In addition to the pleasure of taste, we eat vegetables especially because they are rich in fibers, soluble and insoluble, mineral salts, vitamins and antioxidants. The nutrients in vegetables are not very stable, so it is necessary to treat the food with care to ensure that the majority of its precious nutrients make it into our body.

Harvesting and preservation

The journey vegetables embark on, from harvest all the way into the kitchen, can last many days.
The more time passes, the more substances such as vitamins may deteriorate. Once picked, just coming in contact with air and light, vegetables begin to lose their substances even if kept in the refrigerator.
Thus, the first rule is to buy them near the same area where they are farmed and harvested then eat them immediately.

Cleaning and Preparation

It is necessary to prepare vegetables carefully. Preparation must be done quickly and just before cooking, because the blade of the knife and the air can already take away part of the vegetable's nutrients and compromise the preservation. Peeling takes away many nutrients that are located near the peel, and thus it is good habit not to peel the product if it is not necessary (or eliminate too much of the external part).
With carrots it is good to also eat the outer part which is rich in thiamine, niacin, and riboflavin. In lettuce and spinach the external leaves have a high content of beta-carotene (a precursor of vitamin A), B-complex vitamins, and also some vitamin C.

Correct cooking

Eating cooked vegetables does not lower their fiber content, something that happens to the vitamins and mineral salts instead.
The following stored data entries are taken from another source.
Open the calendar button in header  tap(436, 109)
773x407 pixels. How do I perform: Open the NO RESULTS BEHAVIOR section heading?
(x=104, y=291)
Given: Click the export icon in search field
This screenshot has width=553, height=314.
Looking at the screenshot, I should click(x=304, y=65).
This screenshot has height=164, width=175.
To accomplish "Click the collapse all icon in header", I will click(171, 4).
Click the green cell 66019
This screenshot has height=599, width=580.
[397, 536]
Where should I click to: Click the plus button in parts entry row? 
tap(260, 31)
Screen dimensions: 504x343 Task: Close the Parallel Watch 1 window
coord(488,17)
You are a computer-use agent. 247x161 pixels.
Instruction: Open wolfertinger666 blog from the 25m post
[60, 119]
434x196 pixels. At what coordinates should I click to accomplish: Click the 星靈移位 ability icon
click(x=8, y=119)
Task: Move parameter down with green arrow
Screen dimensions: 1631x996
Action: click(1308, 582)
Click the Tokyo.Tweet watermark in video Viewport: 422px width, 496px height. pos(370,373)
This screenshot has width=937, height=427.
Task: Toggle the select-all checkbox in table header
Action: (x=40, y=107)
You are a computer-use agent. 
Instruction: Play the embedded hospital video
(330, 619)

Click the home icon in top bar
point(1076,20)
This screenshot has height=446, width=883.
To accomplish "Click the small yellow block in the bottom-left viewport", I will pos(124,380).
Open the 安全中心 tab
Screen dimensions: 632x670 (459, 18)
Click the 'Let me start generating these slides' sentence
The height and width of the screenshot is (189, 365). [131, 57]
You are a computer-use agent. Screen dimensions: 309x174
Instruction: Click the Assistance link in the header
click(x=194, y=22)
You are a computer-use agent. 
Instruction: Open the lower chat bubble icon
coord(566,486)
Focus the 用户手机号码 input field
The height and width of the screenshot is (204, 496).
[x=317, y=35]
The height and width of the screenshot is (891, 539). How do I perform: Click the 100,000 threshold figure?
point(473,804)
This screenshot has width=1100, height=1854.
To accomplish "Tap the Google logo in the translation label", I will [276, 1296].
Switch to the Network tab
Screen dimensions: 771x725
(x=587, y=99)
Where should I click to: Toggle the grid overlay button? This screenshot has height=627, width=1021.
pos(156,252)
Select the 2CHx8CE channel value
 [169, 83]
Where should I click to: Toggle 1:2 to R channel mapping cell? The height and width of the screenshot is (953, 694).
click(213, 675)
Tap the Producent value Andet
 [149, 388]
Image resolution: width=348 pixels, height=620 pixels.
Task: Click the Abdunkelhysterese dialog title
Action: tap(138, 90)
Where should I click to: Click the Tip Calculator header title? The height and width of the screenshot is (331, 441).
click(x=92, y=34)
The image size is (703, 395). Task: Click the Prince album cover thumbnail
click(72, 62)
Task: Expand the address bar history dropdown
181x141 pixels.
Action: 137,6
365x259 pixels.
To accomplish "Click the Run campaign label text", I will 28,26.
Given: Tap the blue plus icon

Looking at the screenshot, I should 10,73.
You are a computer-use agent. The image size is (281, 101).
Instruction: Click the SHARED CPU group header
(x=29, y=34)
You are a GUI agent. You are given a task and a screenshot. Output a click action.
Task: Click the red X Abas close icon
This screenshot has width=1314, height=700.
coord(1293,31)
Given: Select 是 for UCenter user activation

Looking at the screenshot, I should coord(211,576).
Water and heat are the main causes of loss of nutrients when cooking vegetables. There is a significant loss of soluble nutrients in the water, such as the water-soluble vitamins C and B1. In plenty of (boiling) water the vegetables can lose up to 75% of their initial content; in less water the loss can be reduced: the minerals (potassium and calcium, etc.) dissolve but can be recovered (eaten) if the vegetables are eaten with the cooking water. With boiling another enemy is added: the heat, that along with water, causes loss of other vitamins such PP and  B5.
Heat alone reduces the properties of vitamins and of certain antioxidants. The longer the cooking time, the more nutrients are lost. Thus, it is preferable to choose rapid cooking methods or to use the water in which the vegetables have been cooked for soups or risottos. In this case, the majority of the components dissolved in the water are recovered, especially minerals, while unfortunately the water-soluble and heat-sensitive vitamins are lost.

Practical suggestions

- Do not peel the vegetables when possible: the majority of nutrients are found on the external part of the vegetable.

- Don't leave vegetables immersed in water for too long (except for legumes), as the mineral salts and vitamins can be dissolved and lost even in cold water.

- If you have to boil vegetables, put them in water when it is boiling so that the protein substances present in the plant coagulate and water-soluble nutrients disperse less.

- Recover the water used to boil the vegetables, which is rich in nutrients.

- Cook quickly: if you have to boil the vegetables, use a pressure cooker that requires very little water and time, or choose to steam the vegetables.

- In the case of steaming, you can cook "al dente" (slightly underdone) those vegetables that you can then stir-fry.

- If you grill vegetables, whether on the grill or in the oven, cook them for the shortest time possible and do not burn them.

In a balanced diet at least 14 portions of vegetables should be eaten (two portions of vegetables a day), of which at least 10 should be of raw vegetables and of various colors. In any case, vegetables can be eaten as much as one wishes, due to the fact that they contain so few calories.

About tomatoes

Also for tomatoes, eating them raw is the best way to consume them. The most suitable methods of cooking tomatoes are those that require the least cooking time, and where the shrinking water can be eaten with the tomato. Typical examples are tomato sauce and "pappa col pomodoro" soup.

 

The contents of this article are in accordance with the parameters set out by the European Food Safety Authority - EFSA.